In On the Old Santa Fe Road, O’Keeffe emphasizes the drama of the setting by allowing the powerful cliffs and rolling hills to dominate the composition. She eliminates the foreground entirely and includes only a small area of blue sky and clouds, implying that the viewer is closely positioned to these mountainous forms. O’Keeffe captures the intensity of the New Mexican light by applying passages of varying shades of brown, tan and rose to render her subject. Her crisply defined contours and careful modeling of forms create sculptural depth on the picture plane, while simultaneously her disregard for traditional scale and spatial depth contributes to a modern sense of flattened patterning. As such, O’Keeffe transforms a traditional landscape into an abstract design of organic lines and shapes. “It is surprising to me to see how many people separate the objective from the abstract,” she once explained of her intent. “Objective painting is not good painting unless it is good in the abstract sense.
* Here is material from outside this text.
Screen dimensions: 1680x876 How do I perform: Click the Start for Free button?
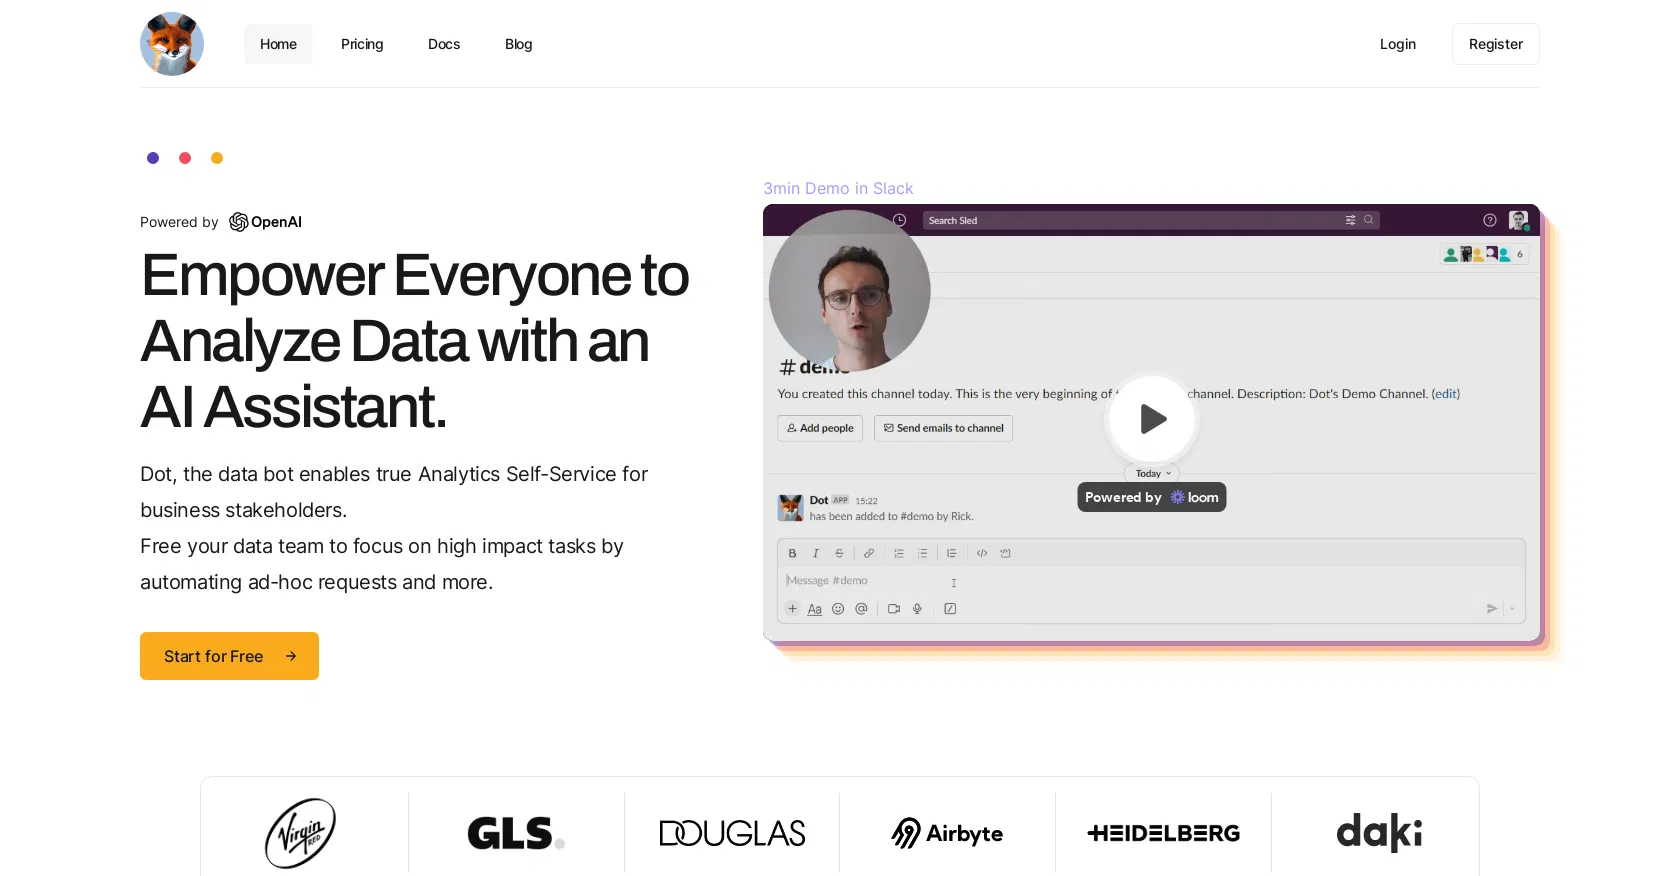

A hill or tree cannot make a good painting just because it is a hill or a tree. It is lines and colors put together so that they say something. For me that is the very basis of painting. The abstraction is often the most definite form for the intangible thing in myself that I can only clarify” (Barbara Haskell, Georgia O’Keeffe: Abstraction, New York, 2009, p. 166).
Works such as On the Old Santa Fe Road reveal the profound inspiration O’Keeffe gleaned from the Southwest. The expansive grandeur of the landscape provided a free range for her imagination and she would continue to investigate its imagery for the remainder of her life, returning almost every summer until 1949 when she made Abiquiu, New Mexico her permanent home. In On the Old Santa Fe Road, O’Keeffe transcends a literal study of nature to evoke the spiritual connection she felt with the place. By doing so, she presents a vision of the American landscape that is distinctly hers. As the artist herself explained in 1977, “I used to think that somebody could teach me to paint a landscape. I hunted and hunted for that person and finally found that I had to do it myself” (Tom Zito, “Georgia O’Keeffe: At Home on Ghost Ranch, the Iconoclastic Artist at 90,” Washington Post, November 9, 1977, C1).